Work task —
Exact copy, no pictures: return all the records as they stand.

Material to process —
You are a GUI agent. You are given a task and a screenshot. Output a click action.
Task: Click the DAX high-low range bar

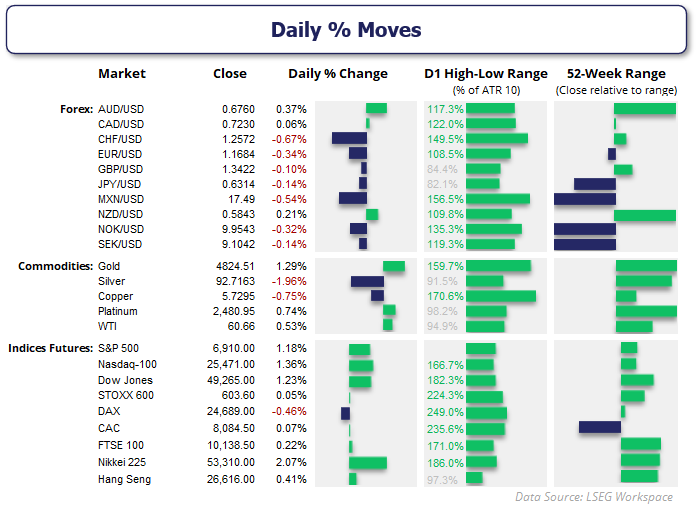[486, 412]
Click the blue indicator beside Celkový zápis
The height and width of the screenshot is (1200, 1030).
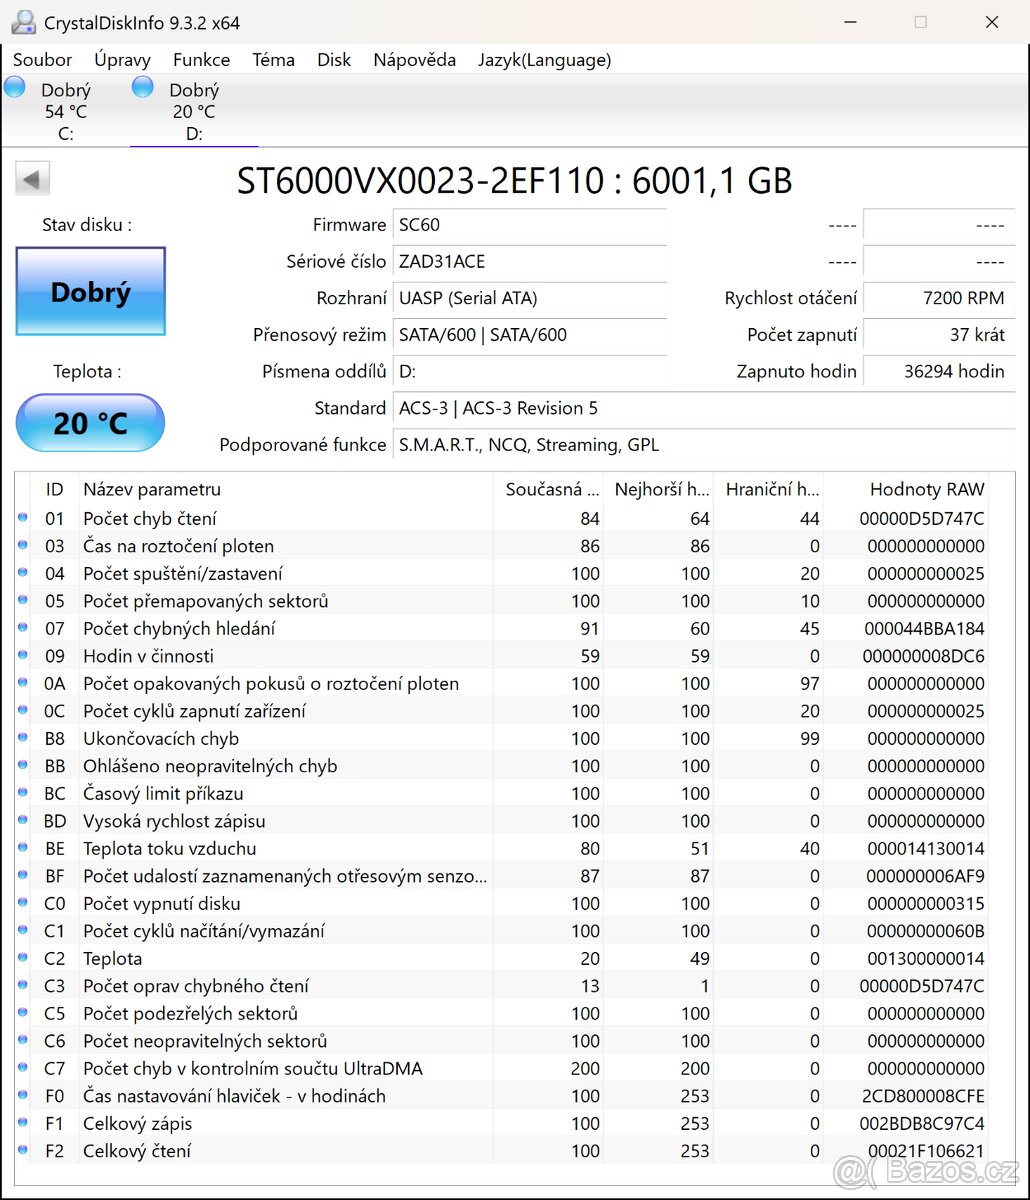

Solution to the exercise —
You are a GUI agent. You are given a task and a screenshot. Output a click action.
Task: Click the DAX high-low range bar

[486, 412]
Click the blue indicator beside Celkový zápis
The height and width of the screenshot is (1200, 1030).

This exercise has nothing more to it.